In his late 80’s he was arrested in England as a result of the government of Spain issuing an arrest warrant for killing Spanish citizens and put on trial in London. What Chile could not do, the international community tried to do, but he was never convicted of even jaywalking. He played the old age, illness and dementia cards and got out of the international charges, winding up under house arrest for a while back in Chile. He never saw the inside of a jail cell, dying at age 91 before a scheduled trial for murder, torture and kidnaping in Chile. It was discovered after his death that the frugal living Augusto Pinochet was also a thief, having amassed a vast fortune despite earning only a modest official salary.

Well, Chile, we’ve got Cheney! Take that! While he only had half of old Augusto’s 16 years to torture people and might be a little shy of his total in that all important evil dictator statistic, he’s responsible for even more killings! Nearly 5,000 of his own nation’s soldiers plus God knows how many tens of thousands of Iraqis. Now with the revelation of his own private assassination squad, there’s a chance that Shotgun Dick could take the Western Hemisphere title for extra-territotrial “sanctions.” You’ve just got to love the word “sanctions” as a euphemism for murder, eh? How CIA is that? And like Pinochet, nobody has laid a glove on him prosecution-wise!

And Dick is old and supposedly sickly too, having had more heart attacks than Fred Sanford. But he’s been having a lot of high-tech spare parts installed in him, and seems to have a new lease on life. He has been positively gregarious and high profile lately after 8 years of “no-comment” and slithering from one secret hideout to another when he was in power. It seems he couldn’t be prouder of his introduction of torture to the United States military, and positively passionate in his defense of his war crimes, even though nobody has accused him of anything yet. Could it be that he’s trying to legitimize his crimes and head off an unscheduled trip to The Hague in case he’s ever of a mind to travel abroad?

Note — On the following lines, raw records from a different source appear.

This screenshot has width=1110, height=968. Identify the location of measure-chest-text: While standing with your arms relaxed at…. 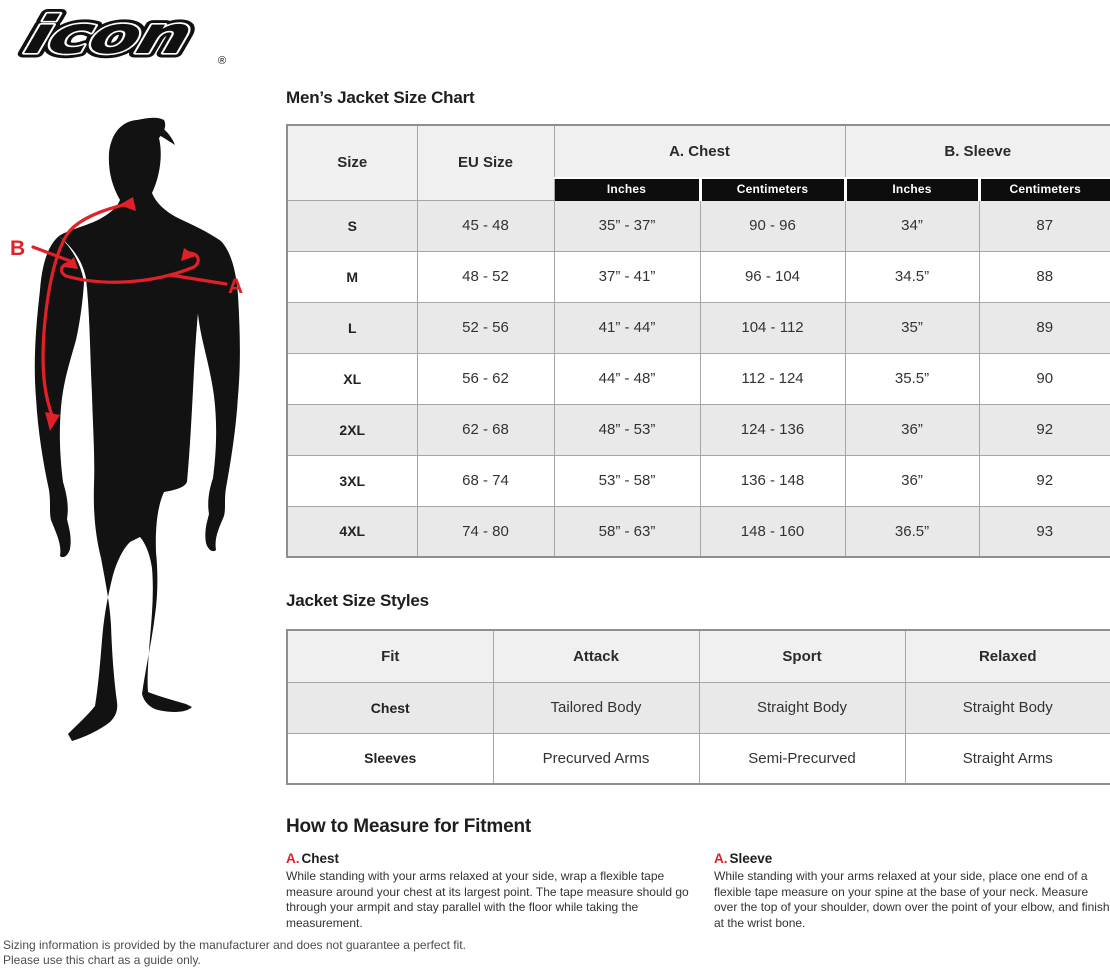
(488, 900).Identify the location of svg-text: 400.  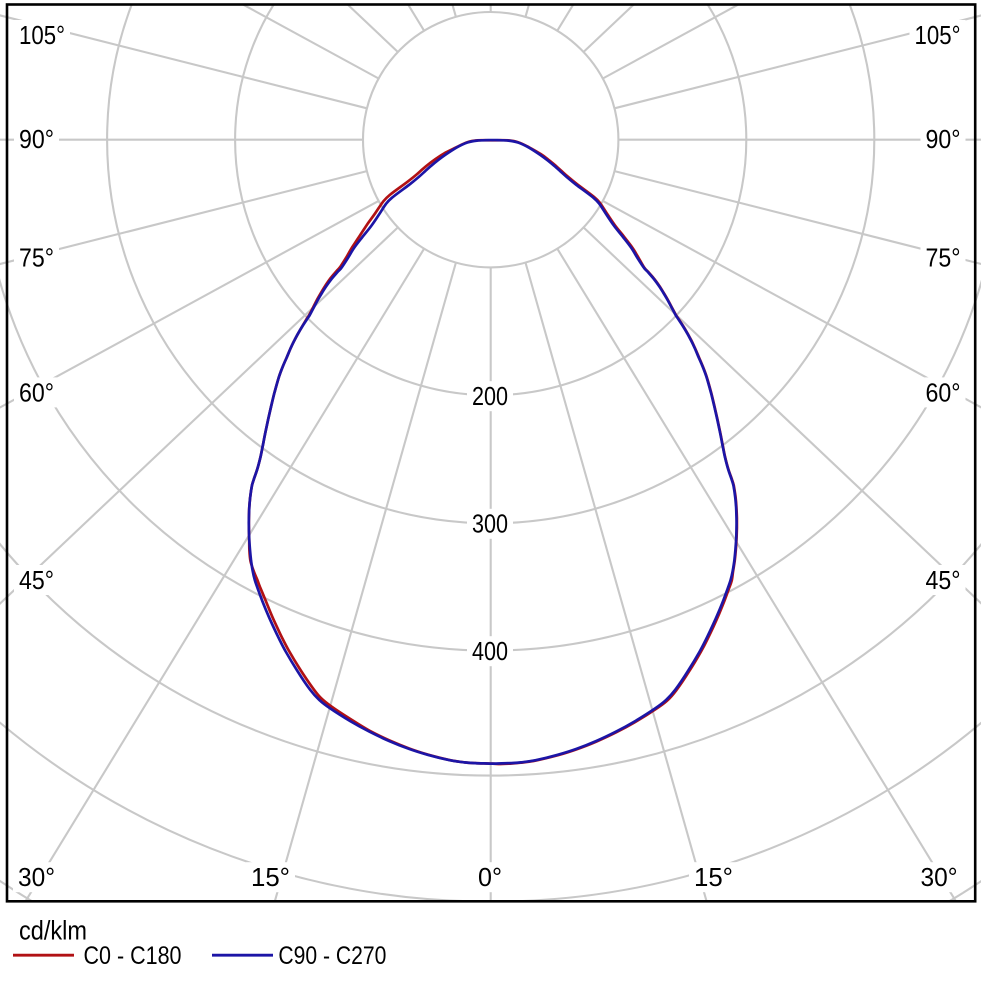
(490, 652).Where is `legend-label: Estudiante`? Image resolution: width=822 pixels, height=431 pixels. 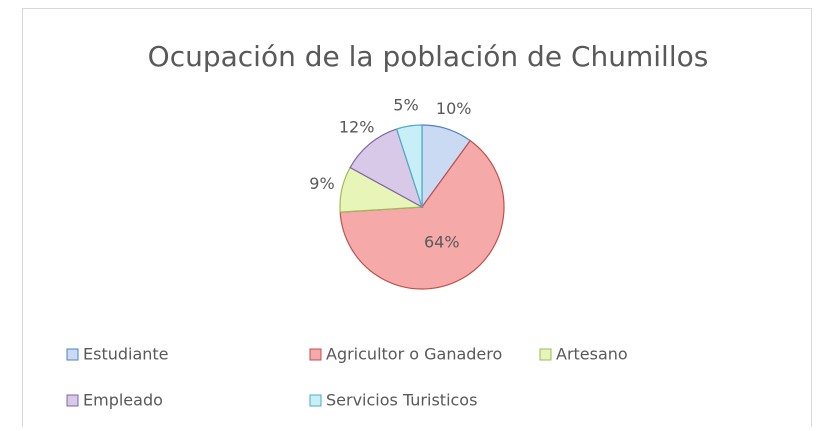
legend-label: Estudiante is located at coordinates (126, 354). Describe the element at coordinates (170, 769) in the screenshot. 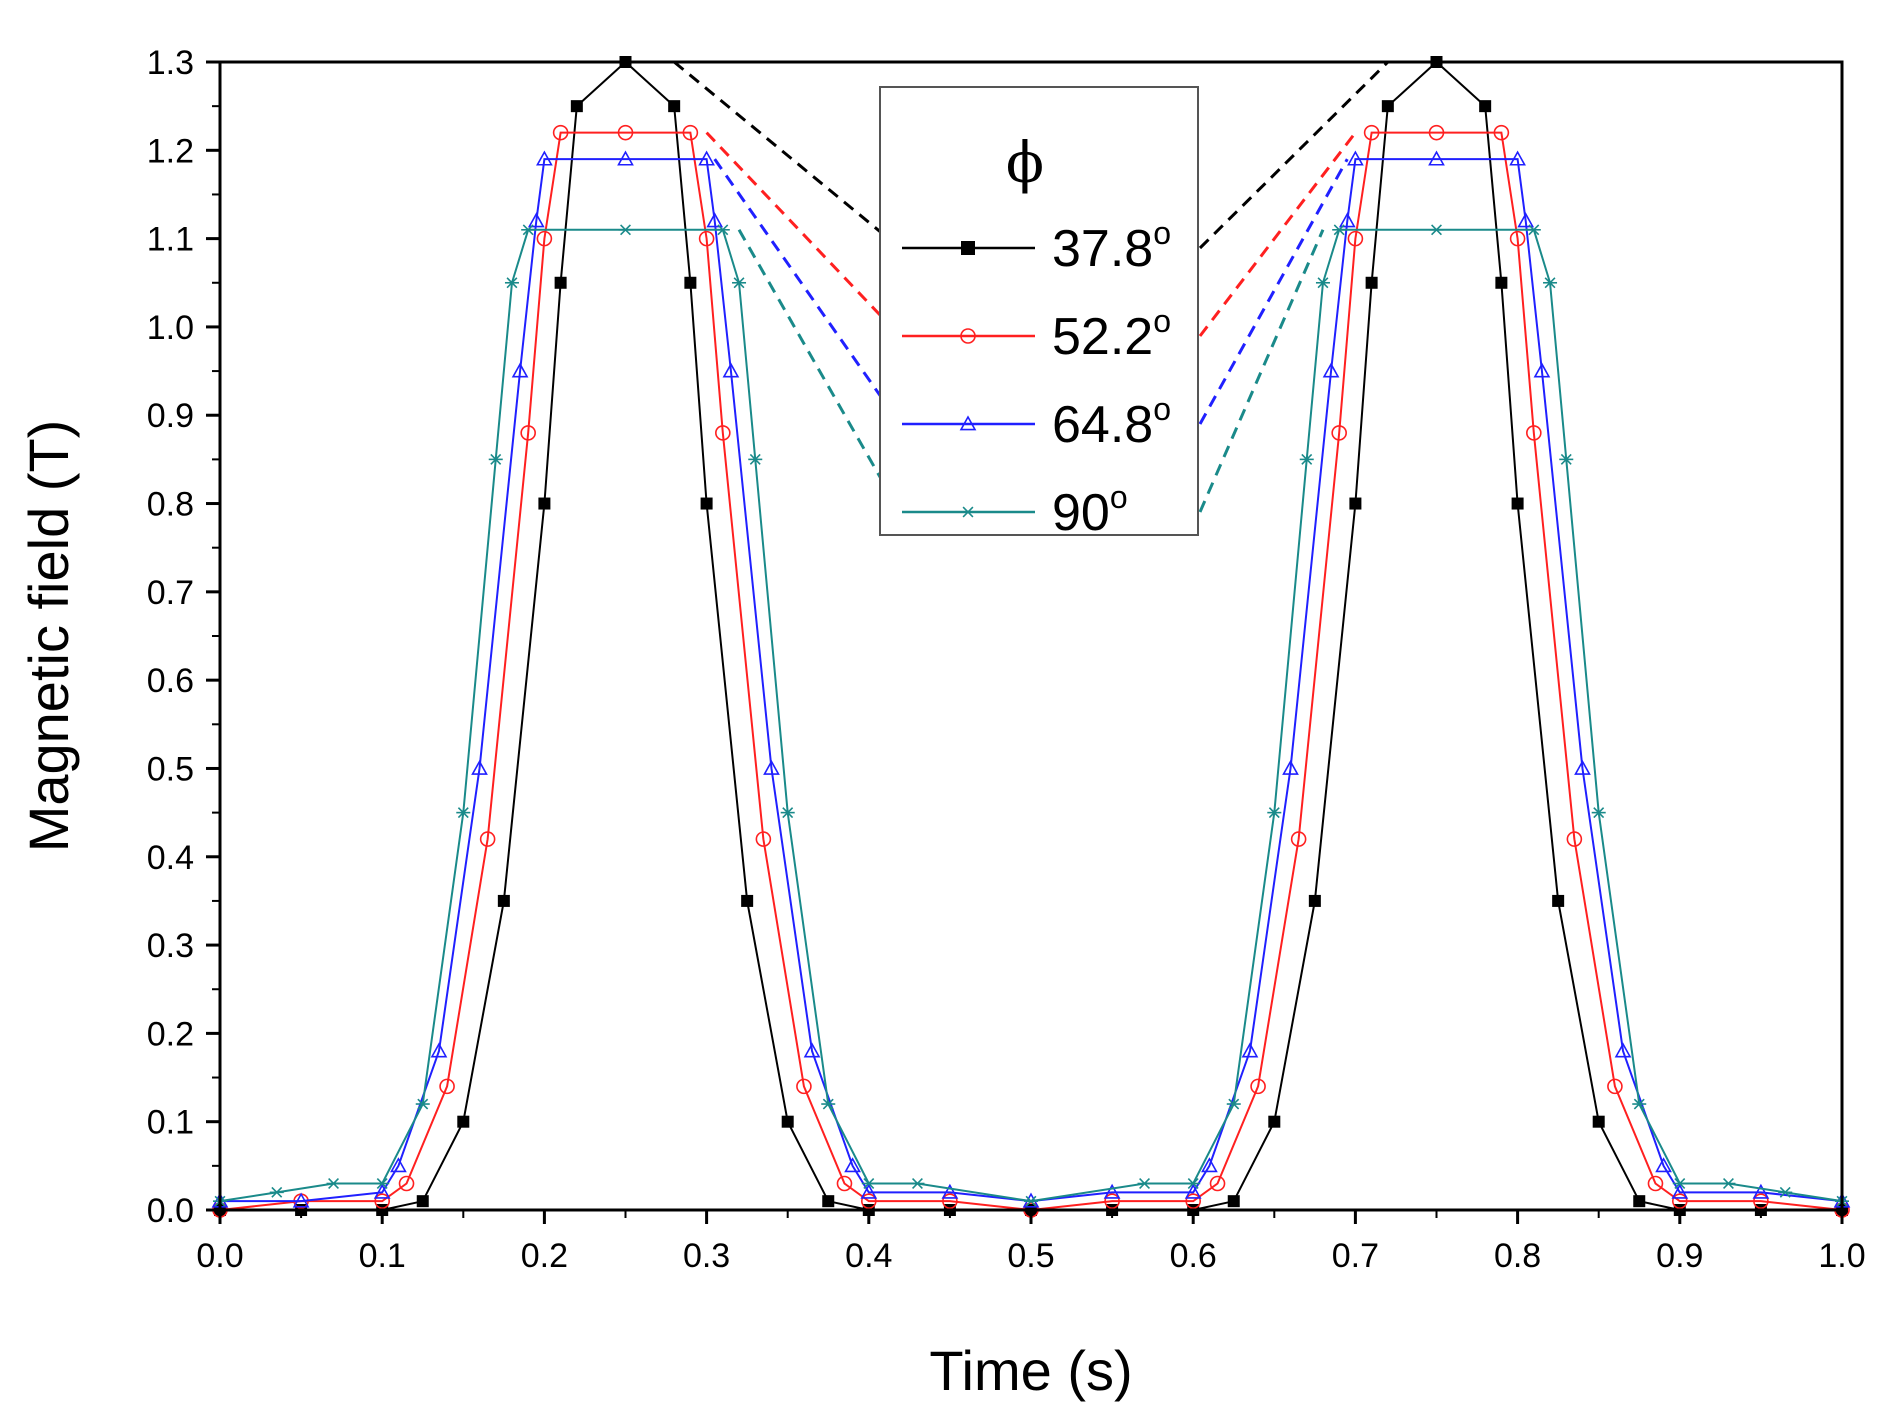

I see `y-tick-label: 0.5` at that location.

Perhaps mindful of Pinochet’s foibles as a European tourist, Shotgun Dick hasn’t stepped a foot outside of the United States since leaving office. He has stepped foot in any TV studio that will have him, mocking President Obama for playing it straight and obeying the laws and the Constitution of The United States like a big sissy. He’s getting all lathered up on a regular basis for the cameras, crying foul over the dismantling of his private Spanish Inquisition, the ingratitude of the American people for voting his party completely out of power and the attempts of the current administration to restore economic order after Cheney so diligently removed any pesky regulation and oversight from the people who handle everybody’s money.

He was Corporate America’s ultimate man on the inside and ran the nation for the exclusive benefit of the very wealthiest Americans and its largest corporations. The man who obtained 6 deferments from the military draft during the Vietnam War because, in his own words, “I had other priorities,” had no problem at all using our brave and dedicated youngsters in the military as expendable pawns in his global schemes for stealing oil and wealth. He used the attacks of 9/11/2001 on this nation as a handy tool to promote fear and further his agenda, regardless of the consequences. And the consequences to his nation are a collapsed economy and two quagmire wars. The consequences to him personally? He’s richer than ever, no one is trying to send him to trial in The Hague and he’s got a new career as a TV star. Who says America doesn’t breed dictators? When someone brings that one up, just say this: “Well, what about old Shotgun Dick?”